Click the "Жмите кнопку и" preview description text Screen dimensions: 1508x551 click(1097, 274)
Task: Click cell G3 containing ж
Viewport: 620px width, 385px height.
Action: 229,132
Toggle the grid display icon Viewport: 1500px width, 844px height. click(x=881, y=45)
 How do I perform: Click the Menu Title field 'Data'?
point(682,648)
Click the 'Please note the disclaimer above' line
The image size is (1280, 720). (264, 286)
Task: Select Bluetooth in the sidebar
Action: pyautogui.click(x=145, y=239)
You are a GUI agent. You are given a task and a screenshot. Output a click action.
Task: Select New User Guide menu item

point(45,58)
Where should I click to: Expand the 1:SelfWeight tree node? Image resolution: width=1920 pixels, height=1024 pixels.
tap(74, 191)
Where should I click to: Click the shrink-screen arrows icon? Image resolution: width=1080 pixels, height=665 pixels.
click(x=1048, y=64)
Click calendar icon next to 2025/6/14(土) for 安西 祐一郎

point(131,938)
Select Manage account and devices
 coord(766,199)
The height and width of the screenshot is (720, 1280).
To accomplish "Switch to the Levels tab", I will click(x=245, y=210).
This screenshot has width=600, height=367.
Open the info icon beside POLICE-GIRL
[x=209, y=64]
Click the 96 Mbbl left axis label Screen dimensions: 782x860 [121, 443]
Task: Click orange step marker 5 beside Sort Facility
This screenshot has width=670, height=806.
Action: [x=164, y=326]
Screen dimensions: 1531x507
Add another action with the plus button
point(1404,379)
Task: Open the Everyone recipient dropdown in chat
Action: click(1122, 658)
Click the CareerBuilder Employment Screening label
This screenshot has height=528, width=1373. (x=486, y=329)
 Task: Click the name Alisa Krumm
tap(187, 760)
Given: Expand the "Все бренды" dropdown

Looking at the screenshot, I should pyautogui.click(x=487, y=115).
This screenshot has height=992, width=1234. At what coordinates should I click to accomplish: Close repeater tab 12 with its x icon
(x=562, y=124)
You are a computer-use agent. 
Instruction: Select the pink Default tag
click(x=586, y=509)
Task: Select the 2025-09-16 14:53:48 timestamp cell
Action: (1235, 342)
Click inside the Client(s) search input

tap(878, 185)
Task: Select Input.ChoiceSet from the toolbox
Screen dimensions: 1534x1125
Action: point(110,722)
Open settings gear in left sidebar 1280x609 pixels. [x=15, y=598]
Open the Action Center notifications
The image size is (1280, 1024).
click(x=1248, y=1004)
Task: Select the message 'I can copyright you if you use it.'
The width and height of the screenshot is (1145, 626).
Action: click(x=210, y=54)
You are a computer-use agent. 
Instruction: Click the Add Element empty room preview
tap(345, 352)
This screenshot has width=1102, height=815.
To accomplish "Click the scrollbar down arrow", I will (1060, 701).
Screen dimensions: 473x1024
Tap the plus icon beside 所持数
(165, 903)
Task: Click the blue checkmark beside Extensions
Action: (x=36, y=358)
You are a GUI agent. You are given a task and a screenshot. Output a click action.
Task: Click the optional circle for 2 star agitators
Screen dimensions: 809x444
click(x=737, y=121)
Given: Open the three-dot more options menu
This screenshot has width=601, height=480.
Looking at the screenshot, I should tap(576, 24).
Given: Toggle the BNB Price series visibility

> Work task:
Copy out each line carrying the string "will" from the data.

> Task response:
To accomplish "Switch to the Levels tab", I will click(x=245, y=210).
To accomplish "Click the scrollbar down arrow", I will (1060, 701).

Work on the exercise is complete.